You know something? Maybe I know a little something about Healthcare IT after all.

Wandering, Learning, and Posting

So I am going to be attending sessions and talking to people for five days down in Atlanta.  I am hoping to define the size of the gap in my domain knowledge, and work towards filling that gap.  I am also going to post notes from some sessions in a similar fashion to my EMC World posts.  I will throw in the following disclaimer:

All information in this post was gathered from the presenters and presentation. It does not reflect my opinion unless clearly indicated (Italics in parenthesis). Any errors are most likely from my misunderstanding a statement or imperfectly recording the information. Updates to correct information are reflected in red, but will not be otherwise indicated.

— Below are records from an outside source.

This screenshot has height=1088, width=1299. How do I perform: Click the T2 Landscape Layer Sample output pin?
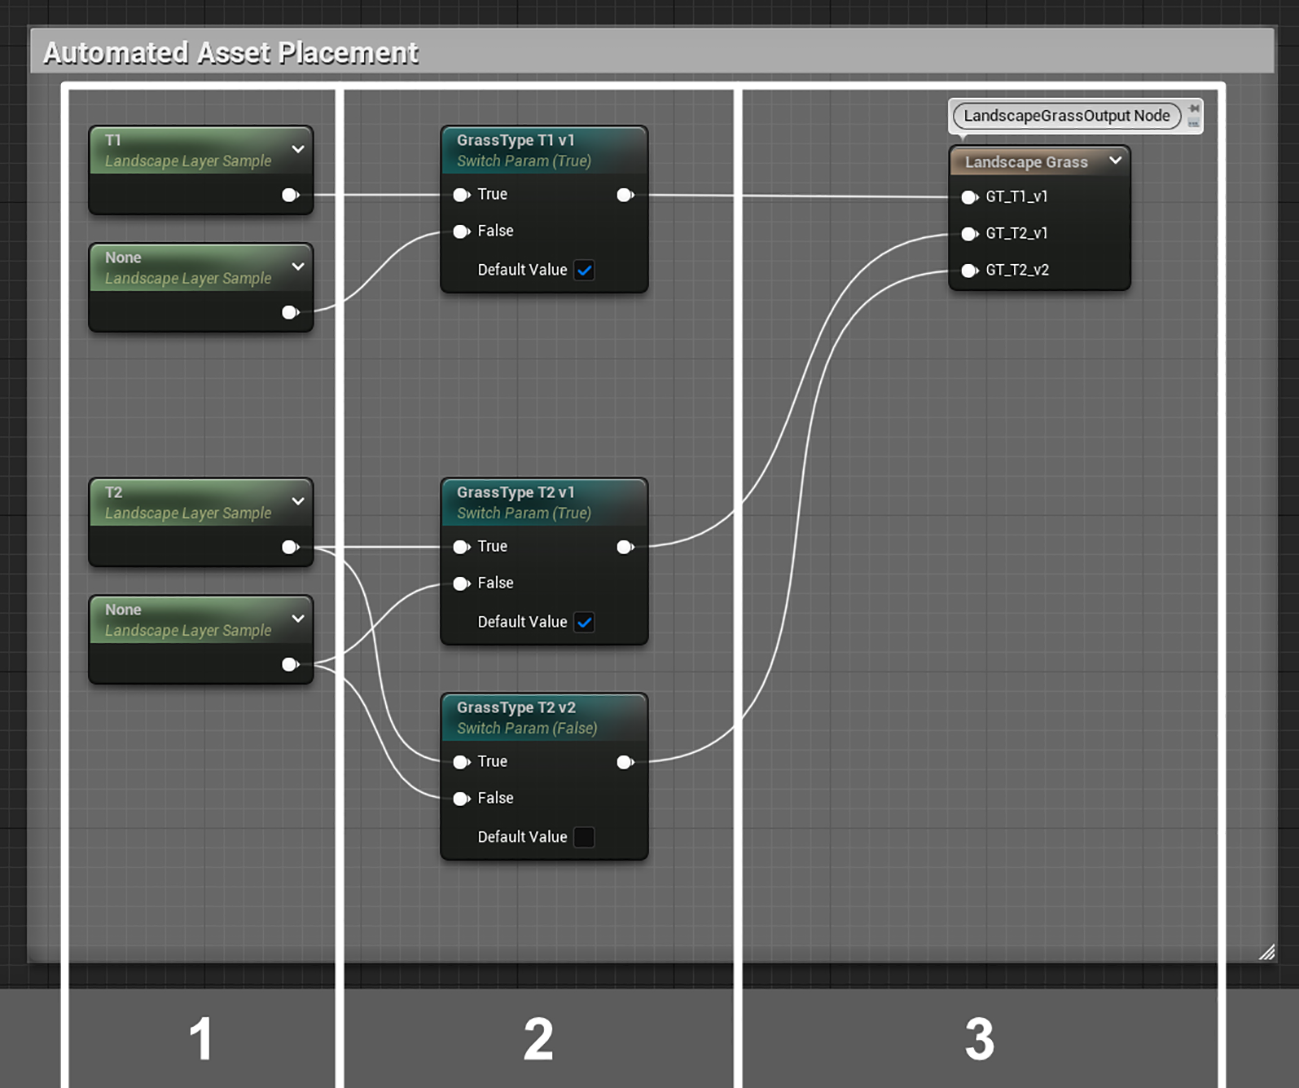click(x=290, y=547)
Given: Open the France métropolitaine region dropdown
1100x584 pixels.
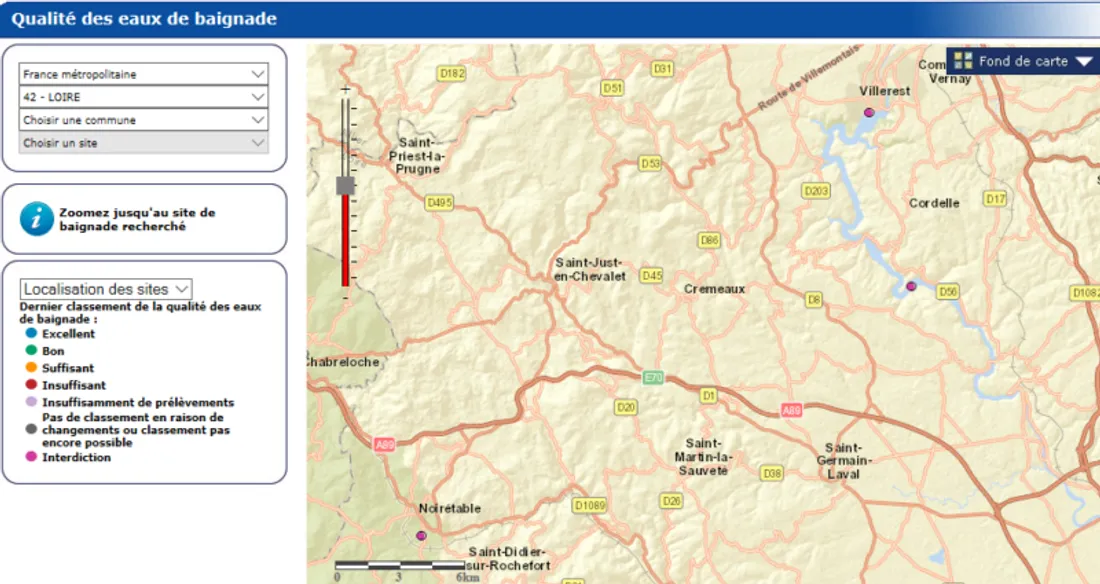Looking at the screenshot, I should coord(143,74).
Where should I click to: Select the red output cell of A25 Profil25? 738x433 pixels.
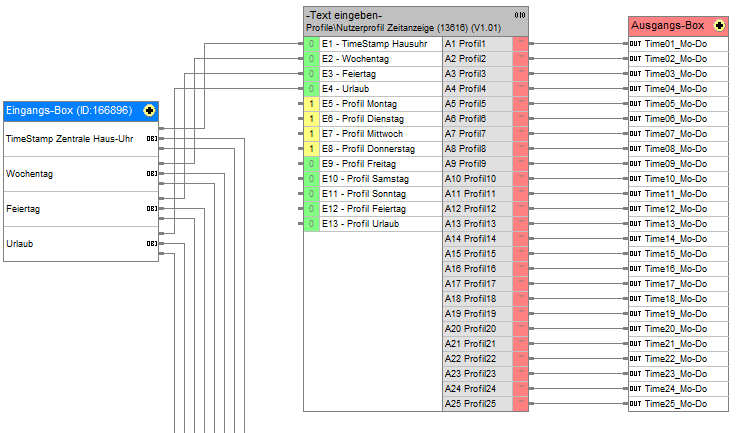point(520,403)
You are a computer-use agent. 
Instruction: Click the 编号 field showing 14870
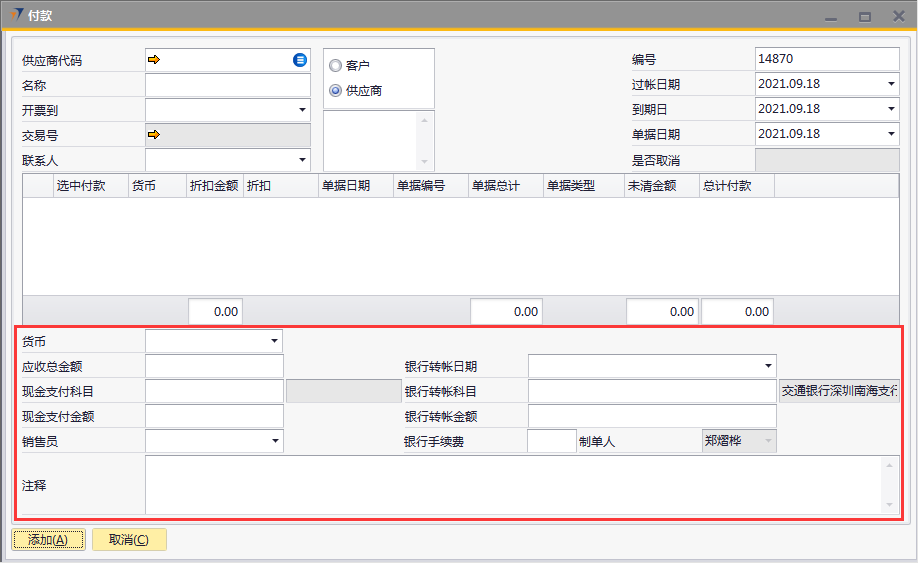(827, 60)
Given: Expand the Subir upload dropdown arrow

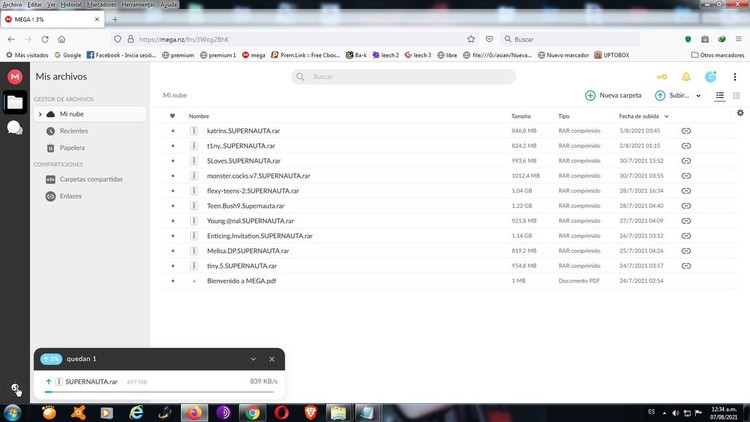Looking at the screenshot, I should (x=698, y=96).
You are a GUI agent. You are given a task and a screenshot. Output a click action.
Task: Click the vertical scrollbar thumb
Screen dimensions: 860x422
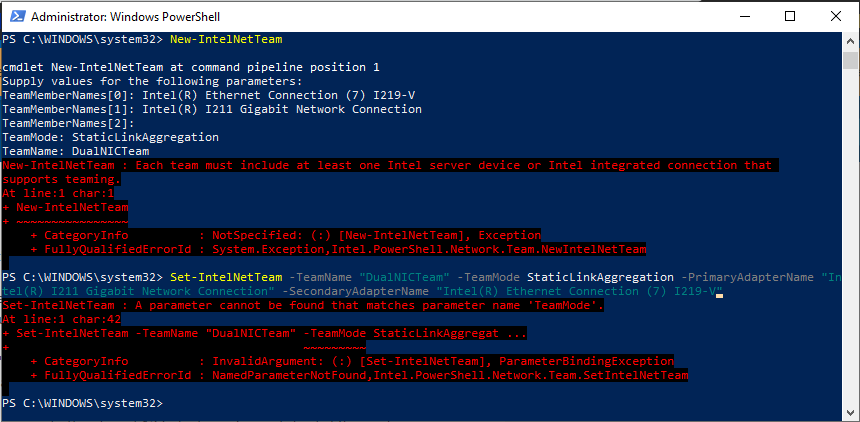tap(850, 60)
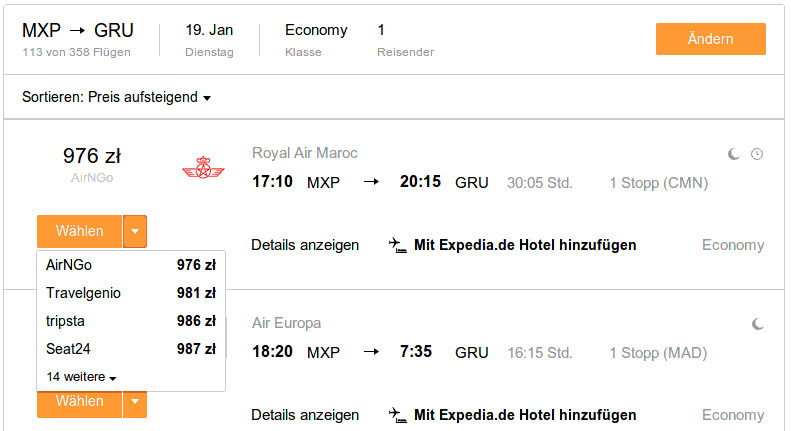Open the Sortieren Preis aufsteigend dropdown
791x431 pixels.
click(117, 97)

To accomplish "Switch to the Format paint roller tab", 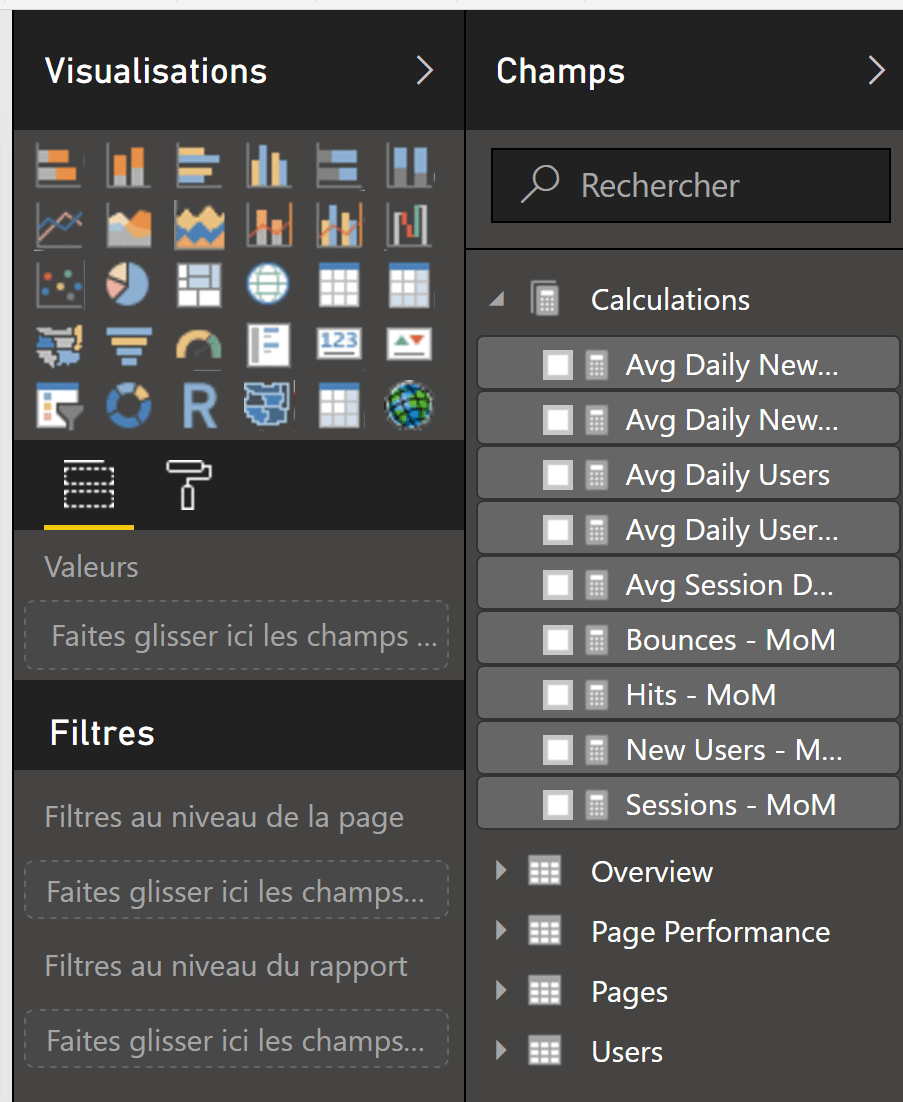I will pyautogui.click(x=187, y=485).
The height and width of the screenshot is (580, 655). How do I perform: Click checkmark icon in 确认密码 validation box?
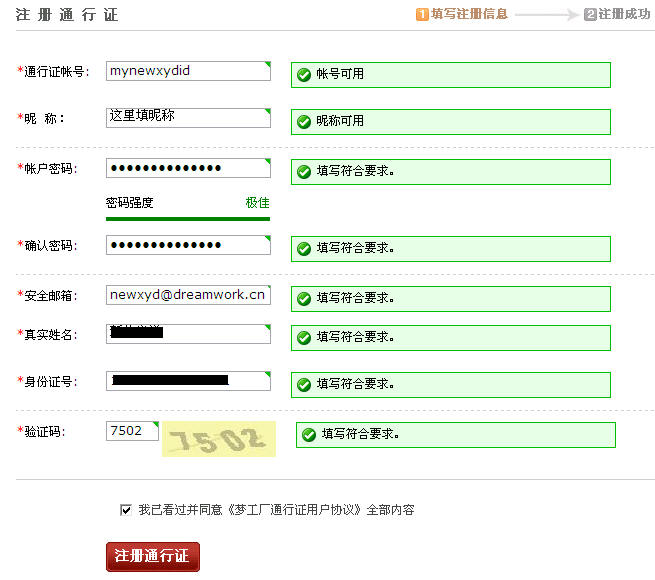tap(304, 248)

    If you find anything of interest in these posts, and are at HIMSS, feel free to reach me on Twitter (@piewords).  I’m looking for people to talk to that will expand my knowledge and deepen my understanding of the Healthcare industry.

    Like all industries, there are unique challenges and environments in Healthcare IT.  Like all industries, when you look at the core of the Information Management problem, you see similarities across the board, and lessons that can be brought to bear to solve them.